Assistant Professor University of Rochester Medical Center, United States
Background: Nonsense mutations or premature termination codons (PTCs) occur when a canonical triplet nucleotide codon is converted into one of three stop codons (TGA, TAG and TAA). These mutations make up 10-15% of all genetic lesions that cause disease including Cystic Fibrosis (CF). Nonsense mutations are challenging targets for drug discovery as no protein is produced and the therapeutic targets are shifted to transcription and translation of the affected gene.
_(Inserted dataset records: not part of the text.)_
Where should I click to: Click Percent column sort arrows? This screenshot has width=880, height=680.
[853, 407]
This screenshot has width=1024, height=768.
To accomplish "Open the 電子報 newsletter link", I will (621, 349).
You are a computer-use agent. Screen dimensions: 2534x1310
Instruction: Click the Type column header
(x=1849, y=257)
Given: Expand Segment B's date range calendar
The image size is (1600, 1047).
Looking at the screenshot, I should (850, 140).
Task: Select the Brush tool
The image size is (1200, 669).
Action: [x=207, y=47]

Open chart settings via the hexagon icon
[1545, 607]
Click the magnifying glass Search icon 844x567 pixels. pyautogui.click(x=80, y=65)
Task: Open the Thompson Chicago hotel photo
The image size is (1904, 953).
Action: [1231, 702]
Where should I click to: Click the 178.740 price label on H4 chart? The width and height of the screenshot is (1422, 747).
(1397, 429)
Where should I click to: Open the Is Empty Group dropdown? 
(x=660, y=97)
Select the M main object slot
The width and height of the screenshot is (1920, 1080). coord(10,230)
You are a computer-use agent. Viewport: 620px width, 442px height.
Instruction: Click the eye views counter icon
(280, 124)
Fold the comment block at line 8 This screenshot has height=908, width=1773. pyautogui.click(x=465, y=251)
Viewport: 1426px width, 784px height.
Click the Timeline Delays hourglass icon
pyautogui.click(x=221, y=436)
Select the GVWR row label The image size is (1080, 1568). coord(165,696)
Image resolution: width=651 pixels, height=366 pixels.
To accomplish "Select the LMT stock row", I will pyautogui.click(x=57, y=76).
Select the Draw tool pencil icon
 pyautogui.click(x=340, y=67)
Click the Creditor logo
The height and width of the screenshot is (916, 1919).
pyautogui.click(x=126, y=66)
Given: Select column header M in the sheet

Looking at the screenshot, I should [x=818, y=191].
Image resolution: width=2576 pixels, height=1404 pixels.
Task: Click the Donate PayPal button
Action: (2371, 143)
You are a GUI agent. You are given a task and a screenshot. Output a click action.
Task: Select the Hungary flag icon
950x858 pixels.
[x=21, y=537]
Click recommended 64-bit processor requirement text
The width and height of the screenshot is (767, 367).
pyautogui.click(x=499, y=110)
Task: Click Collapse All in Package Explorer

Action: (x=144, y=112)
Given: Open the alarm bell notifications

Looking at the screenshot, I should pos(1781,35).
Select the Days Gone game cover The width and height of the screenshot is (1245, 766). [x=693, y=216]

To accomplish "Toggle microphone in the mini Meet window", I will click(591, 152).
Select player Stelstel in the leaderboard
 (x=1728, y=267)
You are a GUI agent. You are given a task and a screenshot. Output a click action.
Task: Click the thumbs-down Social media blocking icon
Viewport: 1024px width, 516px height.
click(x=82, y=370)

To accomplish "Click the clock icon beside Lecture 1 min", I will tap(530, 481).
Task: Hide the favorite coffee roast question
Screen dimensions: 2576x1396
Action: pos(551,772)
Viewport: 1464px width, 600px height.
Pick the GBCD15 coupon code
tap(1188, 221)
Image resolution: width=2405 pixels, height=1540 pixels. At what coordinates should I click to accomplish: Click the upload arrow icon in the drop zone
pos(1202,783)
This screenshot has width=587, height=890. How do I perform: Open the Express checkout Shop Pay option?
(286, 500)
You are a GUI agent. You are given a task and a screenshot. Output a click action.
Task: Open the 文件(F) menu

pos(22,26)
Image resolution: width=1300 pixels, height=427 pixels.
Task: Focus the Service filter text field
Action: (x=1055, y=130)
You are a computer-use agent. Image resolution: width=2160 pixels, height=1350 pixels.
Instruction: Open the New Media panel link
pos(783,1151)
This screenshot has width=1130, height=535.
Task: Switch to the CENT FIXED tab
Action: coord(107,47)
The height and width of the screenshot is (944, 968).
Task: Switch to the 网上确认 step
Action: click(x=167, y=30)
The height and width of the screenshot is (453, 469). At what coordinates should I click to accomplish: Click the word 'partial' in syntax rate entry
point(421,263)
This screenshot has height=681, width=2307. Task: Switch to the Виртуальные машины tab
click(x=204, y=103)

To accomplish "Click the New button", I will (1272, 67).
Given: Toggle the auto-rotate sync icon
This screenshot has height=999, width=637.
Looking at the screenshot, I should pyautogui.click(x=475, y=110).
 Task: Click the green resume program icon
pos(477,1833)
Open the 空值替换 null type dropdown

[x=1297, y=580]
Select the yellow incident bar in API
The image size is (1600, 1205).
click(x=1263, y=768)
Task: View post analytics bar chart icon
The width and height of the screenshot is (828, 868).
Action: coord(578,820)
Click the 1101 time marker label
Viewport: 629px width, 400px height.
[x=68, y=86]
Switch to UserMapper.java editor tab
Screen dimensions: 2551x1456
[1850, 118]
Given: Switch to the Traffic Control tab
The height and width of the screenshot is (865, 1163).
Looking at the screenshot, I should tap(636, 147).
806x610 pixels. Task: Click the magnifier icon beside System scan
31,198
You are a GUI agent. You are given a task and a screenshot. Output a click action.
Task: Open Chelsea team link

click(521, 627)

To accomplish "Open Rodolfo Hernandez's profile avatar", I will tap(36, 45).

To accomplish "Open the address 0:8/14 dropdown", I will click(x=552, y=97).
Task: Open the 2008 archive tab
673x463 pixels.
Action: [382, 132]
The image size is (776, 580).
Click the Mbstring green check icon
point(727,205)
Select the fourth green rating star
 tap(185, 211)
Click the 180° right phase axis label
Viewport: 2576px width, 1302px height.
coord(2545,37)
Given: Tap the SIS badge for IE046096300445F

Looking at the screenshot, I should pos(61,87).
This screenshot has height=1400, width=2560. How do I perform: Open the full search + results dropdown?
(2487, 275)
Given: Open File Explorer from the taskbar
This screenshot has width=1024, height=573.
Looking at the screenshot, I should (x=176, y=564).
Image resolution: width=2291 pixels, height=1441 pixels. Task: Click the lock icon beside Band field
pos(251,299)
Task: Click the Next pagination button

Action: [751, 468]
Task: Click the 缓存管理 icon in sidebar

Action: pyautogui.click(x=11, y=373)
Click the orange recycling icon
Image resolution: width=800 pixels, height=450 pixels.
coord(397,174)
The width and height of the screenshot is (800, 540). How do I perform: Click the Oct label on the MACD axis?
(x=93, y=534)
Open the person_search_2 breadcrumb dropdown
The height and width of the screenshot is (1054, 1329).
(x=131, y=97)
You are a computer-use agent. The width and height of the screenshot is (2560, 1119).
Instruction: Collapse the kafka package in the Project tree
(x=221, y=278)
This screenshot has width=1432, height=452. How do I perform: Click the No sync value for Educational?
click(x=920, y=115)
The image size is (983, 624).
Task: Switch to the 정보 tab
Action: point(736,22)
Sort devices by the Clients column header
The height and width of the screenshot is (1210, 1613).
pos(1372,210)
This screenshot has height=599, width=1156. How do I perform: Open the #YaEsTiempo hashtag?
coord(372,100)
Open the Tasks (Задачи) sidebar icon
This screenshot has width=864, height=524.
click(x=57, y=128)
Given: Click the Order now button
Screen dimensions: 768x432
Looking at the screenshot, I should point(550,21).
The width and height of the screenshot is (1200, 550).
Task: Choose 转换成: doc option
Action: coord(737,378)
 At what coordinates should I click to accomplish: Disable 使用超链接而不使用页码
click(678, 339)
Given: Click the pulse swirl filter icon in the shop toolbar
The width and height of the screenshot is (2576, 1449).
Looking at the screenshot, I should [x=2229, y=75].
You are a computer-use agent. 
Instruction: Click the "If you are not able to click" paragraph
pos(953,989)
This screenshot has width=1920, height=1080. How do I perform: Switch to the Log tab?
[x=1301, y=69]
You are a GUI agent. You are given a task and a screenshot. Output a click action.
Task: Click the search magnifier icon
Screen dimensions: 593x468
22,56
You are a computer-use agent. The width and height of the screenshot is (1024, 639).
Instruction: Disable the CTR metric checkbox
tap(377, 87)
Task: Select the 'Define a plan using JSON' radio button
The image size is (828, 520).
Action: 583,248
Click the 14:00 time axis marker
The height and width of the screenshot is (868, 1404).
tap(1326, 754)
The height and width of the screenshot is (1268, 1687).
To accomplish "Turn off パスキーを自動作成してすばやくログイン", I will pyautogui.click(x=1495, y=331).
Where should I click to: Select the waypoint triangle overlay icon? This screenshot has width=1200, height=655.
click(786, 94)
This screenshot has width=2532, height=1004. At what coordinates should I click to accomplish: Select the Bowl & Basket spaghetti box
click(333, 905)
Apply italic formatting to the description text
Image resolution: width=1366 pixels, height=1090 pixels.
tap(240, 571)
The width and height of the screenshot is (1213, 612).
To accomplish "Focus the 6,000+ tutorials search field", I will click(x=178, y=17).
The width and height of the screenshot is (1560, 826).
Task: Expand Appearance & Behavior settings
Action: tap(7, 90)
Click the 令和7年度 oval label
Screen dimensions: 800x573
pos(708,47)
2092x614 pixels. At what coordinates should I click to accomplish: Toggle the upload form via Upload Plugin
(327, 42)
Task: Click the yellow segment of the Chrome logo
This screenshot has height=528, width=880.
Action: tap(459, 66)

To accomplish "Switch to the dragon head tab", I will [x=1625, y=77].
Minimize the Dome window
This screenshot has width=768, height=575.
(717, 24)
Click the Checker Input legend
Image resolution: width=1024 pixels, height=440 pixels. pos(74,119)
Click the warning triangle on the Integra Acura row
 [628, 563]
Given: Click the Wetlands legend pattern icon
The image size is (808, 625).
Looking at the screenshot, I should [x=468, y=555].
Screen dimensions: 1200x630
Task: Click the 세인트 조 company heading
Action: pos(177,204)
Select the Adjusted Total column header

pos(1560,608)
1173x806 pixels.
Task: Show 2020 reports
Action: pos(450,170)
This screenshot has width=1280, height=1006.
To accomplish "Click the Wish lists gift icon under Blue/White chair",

While current CF therapeutics target CFTR protein, for nonsense mutations, the therapeutic target must shift to CFTR transcription, mRNA degradation, and translation of the PTC-containing CFTR transcript. We have recently demonstrated the function of a series of anticodon edited tRNAs (ACE-tRNAs) to suppress PTCs in 16HBE14GE human airway epithelial cells with PTC-containing CFTR. We have demonstrated using whole-cell patch clamp that R1162X-16HBEge cells transfected with a plasmid containing 4x-ACE-tRNAArg can rescue ~75% of WT CFTR channel function and that W1282X-16HBEge cells transfected with a plasmid containing 4x-ACE-tRNALeu can rescue ~90% of WT CFTR channel function. While these results demonstrated a rescue of CFTR channel function well in excess of the threshold for a positive therapeutic effect, delivery of ACE-tRNA DNA vectors to epithelial cells remains a significant hurdle. By increasing the potency per unit delivered, fewer ACE-tRNA copies will be needed to reach the same level of CFTR rescue.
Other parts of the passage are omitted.